Output the rows below as a JSON list of strings, one string per line, omitting blank lines.

[start of Supplied entries]

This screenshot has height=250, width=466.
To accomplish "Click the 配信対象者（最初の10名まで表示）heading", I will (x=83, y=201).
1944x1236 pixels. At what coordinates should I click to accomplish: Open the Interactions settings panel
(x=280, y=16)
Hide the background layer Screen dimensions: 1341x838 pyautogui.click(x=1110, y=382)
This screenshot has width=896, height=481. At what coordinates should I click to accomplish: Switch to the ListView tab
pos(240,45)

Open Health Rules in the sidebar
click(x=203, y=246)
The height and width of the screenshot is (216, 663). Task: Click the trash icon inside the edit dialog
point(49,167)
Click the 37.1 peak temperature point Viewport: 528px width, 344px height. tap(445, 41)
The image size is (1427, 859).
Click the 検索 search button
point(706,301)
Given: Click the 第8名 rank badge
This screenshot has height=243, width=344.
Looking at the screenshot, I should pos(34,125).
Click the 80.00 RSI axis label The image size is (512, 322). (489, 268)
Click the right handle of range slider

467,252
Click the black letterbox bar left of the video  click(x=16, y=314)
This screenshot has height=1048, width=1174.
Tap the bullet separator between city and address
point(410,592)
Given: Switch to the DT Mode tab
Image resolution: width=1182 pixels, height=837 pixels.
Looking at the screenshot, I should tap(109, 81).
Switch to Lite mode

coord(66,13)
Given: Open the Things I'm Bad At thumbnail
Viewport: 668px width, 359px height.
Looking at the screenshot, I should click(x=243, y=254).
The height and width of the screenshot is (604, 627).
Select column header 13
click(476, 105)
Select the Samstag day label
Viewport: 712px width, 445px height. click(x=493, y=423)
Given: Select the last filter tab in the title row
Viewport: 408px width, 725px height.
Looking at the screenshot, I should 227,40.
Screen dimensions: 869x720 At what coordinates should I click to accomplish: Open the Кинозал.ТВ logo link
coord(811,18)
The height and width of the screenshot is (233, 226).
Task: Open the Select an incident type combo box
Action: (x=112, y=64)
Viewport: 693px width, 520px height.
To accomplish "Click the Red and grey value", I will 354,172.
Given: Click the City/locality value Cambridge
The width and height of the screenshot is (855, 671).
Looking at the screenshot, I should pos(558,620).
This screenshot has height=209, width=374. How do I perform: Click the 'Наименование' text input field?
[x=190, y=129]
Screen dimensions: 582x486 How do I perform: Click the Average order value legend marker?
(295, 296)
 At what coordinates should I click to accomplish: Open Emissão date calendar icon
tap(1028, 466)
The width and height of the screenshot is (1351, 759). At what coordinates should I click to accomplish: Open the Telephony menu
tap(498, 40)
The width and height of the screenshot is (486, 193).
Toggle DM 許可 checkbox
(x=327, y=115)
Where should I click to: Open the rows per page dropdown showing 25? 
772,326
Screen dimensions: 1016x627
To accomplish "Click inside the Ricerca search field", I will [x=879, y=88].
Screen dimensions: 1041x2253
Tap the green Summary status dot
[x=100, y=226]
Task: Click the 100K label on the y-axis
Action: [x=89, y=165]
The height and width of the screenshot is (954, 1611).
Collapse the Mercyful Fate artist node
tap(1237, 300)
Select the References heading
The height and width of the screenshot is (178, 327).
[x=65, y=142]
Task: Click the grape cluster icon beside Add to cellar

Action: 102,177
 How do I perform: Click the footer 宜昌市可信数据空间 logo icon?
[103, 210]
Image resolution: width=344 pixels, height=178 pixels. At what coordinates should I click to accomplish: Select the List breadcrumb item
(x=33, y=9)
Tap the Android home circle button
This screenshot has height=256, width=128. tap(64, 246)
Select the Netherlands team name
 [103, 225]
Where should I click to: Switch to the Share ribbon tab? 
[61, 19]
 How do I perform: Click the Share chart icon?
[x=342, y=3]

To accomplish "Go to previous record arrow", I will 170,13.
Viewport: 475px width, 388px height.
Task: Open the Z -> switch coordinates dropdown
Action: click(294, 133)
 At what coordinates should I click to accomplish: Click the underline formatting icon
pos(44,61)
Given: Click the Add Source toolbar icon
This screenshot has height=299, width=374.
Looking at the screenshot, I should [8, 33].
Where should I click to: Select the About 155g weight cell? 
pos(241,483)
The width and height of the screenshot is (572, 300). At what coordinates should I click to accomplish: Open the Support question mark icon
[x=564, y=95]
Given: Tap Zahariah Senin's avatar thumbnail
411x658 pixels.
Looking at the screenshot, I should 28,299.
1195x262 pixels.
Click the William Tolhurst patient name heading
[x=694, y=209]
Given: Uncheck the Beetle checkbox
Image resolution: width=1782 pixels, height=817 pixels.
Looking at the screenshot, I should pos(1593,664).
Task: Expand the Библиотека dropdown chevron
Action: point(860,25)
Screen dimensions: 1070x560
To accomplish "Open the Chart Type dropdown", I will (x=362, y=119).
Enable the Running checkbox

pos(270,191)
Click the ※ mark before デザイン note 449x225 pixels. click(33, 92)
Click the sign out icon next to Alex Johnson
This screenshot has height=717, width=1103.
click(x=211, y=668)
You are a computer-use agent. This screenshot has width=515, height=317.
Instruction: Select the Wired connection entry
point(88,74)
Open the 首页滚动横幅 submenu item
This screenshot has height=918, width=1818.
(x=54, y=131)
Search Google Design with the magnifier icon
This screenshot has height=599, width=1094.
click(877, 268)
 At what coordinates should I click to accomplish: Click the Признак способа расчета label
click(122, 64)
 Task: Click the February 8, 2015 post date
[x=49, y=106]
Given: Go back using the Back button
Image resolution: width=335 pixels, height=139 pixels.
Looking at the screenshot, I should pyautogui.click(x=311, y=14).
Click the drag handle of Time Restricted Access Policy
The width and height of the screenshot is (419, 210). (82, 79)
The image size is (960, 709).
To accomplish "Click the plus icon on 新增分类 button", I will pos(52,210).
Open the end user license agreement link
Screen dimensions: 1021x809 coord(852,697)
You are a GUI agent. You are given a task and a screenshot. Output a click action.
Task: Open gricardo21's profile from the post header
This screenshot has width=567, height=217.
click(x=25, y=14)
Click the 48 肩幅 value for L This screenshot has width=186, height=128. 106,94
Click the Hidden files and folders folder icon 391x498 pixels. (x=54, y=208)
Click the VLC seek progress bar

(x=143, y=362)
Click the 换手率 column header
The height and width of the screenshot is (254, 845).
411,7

[end of Supplied entries]

**Final result**
[
  "This screenshot has height=250, width=466.",
  "To accomplish \"Click the 配信対象者（最初の10名まで表示）heading\", I will (x=83, y=201).",
  "1944x1236 pixels. At what coordinates should I click to accomplish: Open the Interactions settings panel",
  "(x=280, y=16)",
  "Hide the background layer Screen dimensions: 1341x838 pyautogui.click(x=1110, y=382)",
  "This screenshot has width=896, height=481. At what coordinates should I click to accomplish: Switch to the ListView tab",
  "pos(240,45)",
  "Open Health Rules in the sidebar",
  "click(x=203, y=246)",
  "The height and width of the screenshot is (216, 663). Task: Click the trash icon inside the edit dialog",
  "point(49,167)",
  "Click the 37.1 peak temperature point Viewport: 528px width, 344px height. tap(445, 41)",
  "The image size is (1427, 859).",
  "Click the 検索 search button",
  "point(706,301)",
  "Given: Click the 第8名 rank badge",
  "This screenshot has height=243, width=344.",
  "Looking at the screenshot, I should pos(34,125).",
  "Click the 80.00 RSI axis label The image size is (512, 322). (489, 268)",
  "Click the right handle of range slider",
  "467,252",
  "Click the black letterbox bar left of the video  click(x=16, y=314)",
  "This screenshot has height=1048, width=1174.",
  "Tap the bullet separator between city and address",
  "point(410,592)",
  "Given: Switch to the DT Mode tab",
  "Image resolution: width=1182 pixels, height=837 pixels.",
  "Looking at the screenshot, I should tap(109, 81).",
  "Switch to Lite mode",
  "coord(66,13)",
  "Given: Open the Things I'm Bad At thumbnail",
  "Viewport: 668px width, 359px height.",
  "Looking at the screenshot, I should click(x=243, y=254).",
  "The height and width of the screenshot is (604, 627).",
  "Select column header 13",
  "click(476, 105)",
  "Select the Samstag day label",
  "Viewport: 712px width, 445px height. click(x=493, y=423)",
  "Given: Select the last filter tab in the title row",
  "Viewport: 408px width, 725px height.",
  "Looking at the screenshot, I should 227,40.",
  "Screen dimensions: 869x720 At what coordinates should I click to accomplish: Open the Кинозал.ТВ logo link",
  "coord(811,18)",
  "The height and width of the screenshot is (233, 226).",
  "Task: Open the Select an incident type combo box",
  "Action: (x=112, y=64)",
  "Viewport: 693px width, 520px height.",
  "To accomplish \"Click the Red and grey value\", I will 354,172.",
  "Given: Click the City/locality value Cambridge",
  "The width and height of the screenshot is (855, 671).",
  "Looking at the screenshot, I should pos(558,620).",
  "This screenshot has height=209, width=374. How do I perform: Click the 'Наименование' text input field?",
  "[x=190, y=129]",
  "Screen dimensions: 582x486 How do I perform: Click the Average order value legend marker?",
  "(295, 296)",
  " At what coordinates should I click to accomplish: Open Emissão date calendar icon",
  "tap(1028, 466)",
  "The width and height of the screenshot is (1351, 759). At what coordinates should I click to accomplish: Open the Telephony menu",
  "tap(498, 40)",
  "The width and height of the screenshot is (486, 193).",
  "Toggle DM 許可 checkbox",
  "(x=327, y=115)",
  "Where should I click to: Open the rows per page dropdown showing 25? ",
  "772,326",
  "Screen dimensions: 1016x627",
  "To accomplish \"Click inside the Ricerca search field\", I will [x=879, y=88].",
  "Screen dimensions: 1041x2253",
  "Tap the green Summary status dot",
  "[x=100, y=226]",
  "Task: Click the 100K label on the y-axis",
  "Action: [x=89, y=165]",
  "The height and width of the screenshot is (954, 1611).",
  "Collapse the Mercyful Fate artist node",
  "tap(1237, 300)",
  "Select the References heading",
  "The height and width of the screenshot is (178, 327).",
  "[x=65, y=142]",
  "Task: Click the grape cluster icon beside Add to cellar",
  "Action: 102,177",
  " How do I perform: Click the footer 宜昌市可信数据空间 logo icon?",
  "[103, 210]",
  "Image resolution: width=344 pixels, height=178 pixels. At what coordinates should I click to accomplish: Select the List breadcrumb item",
  "(x=33, y=9)",
  "Tap the Android home circle button",
  "This screenshot has height=256, width=128. tap(64, 246)",
  "Select the Netherlands team name",
  " [103, 225]",
  "Where should I click to: Switch to the Share ribbon tab? ",
  "[61, 19]",
  " How do I perform: Click the Share chart icon?",
  "[x=342, y=3]",
  "To accomplish \"Go to previous record arrow\", I will 170,13.",
  "Viewport: 475px width, 388px height.",
  "Task: Open the Z -> switch coordinates dropdown",
  "Action: click(294, 133)",
  " At what coordinates should I click to accomplish: Click the underline formatting icon",
  "pos(44,61)",
  "Given: Click the Add Source toolbar icon",
  "This screenshot has height=299, width=374.",
  "Looking at the screenshot, I should [8, 33].",
  "Where should I click to: Select the About 155g weight cell? ",
  "pos(241,483)",
  "The width and height of the screenshot is (572, 300). At what coordinates should I click to accomplish: Open the Support question mark icon",
  "[x=564, y=95]",
  "Given: Tap Zahariah Senin's avatar thumbnail",
  "411x658 pixels.",
  "Looking at the screenshot, I should 28,299.",
  "1195x262 pixels.",
  "Click the William Tolhurst patient name heading",
  "[x=694, y=209]",
  "Given: Uncheck the Beetle checkbox",
  "Image resolution: width=1782 pixels, height=817 pixels.",
  "Looking at the screenshot, I should pos(1593,664).",
  "Task: Expand the Библиотека dropdown chevron",
  "Action: point(860,25)",
  "Screen dimensions: 1070x560",
  "To accomplish \"Open the Chart Type dropdown\", I will (x=362, y=119).",
  "Enable the Running checkbox",
  "pos(270,191)",
  "Click the ※ mark before デザイン note 449x225 pixels. click(33, 92)",
  "Click the sign out icon next to Alex Johnson",
  "This screenshot has height=717, width=1103.",
  "click(x=211, y=668)",
  "You are a computer-use agent. This screenshot has width=515, height=317.",
  "Instruction: Select the Wired connection entry",
  "point(88,74)",
  "Open the 首页滚动横幅 submenu item",
  "This screenshot has height=918, width=1818.",
  "(x=54, y=131)",
  "Search Google Design with the magnifier icon",
  "This screenshot has height=599, width=1094.",
  "click(877, 268)",
  " At what coordinates should I click to accomplish: Click the Признак способа расчета label",
  "click(122, 64)",
  " Task: Click the February 8, 2015 post date",
  "[x=49, y=106]",
  "Given: Go back using the Back button",
  "Image resolution: width=335 pixels, height=139 pixels.",
  "Looking at the screenshot, I should pyautogui.click(x=311, y=14).",
  "Click the drag handle of Time Restricted Access Policy",
  "The width and height of the screenshot is (419, 210). (82, 79)",
  "The image size is (960, 709).",
  "To accomplish \"Click the plus icon on 新增分类 button\", I will pos(52,210).",
  "Open the end user license agreement link",
  "Screen dimensions: 1021x809 coord(852,697)",
  "You are a GUI agent. You are given a task and a screenshot. Output a click action.",
  "Task: Open gricardo21's profile from the post header",
  "This screenshot has width=567, height=217.",
  "click(x=25, y=14)",
  "Click the 48 肩幅 value for L This screenshot has width=186, height=128. 106,94",
  "Click the Hidden files and folders folder icon 391x498 pixels. (x=54, y=208)",
  "Click the VLC seek progress bar",
  "(x=143, y=362)",
  "Click the 换手率 column header",
  "The height and width of the screenshot is (254, 845).",
  "411,7"
]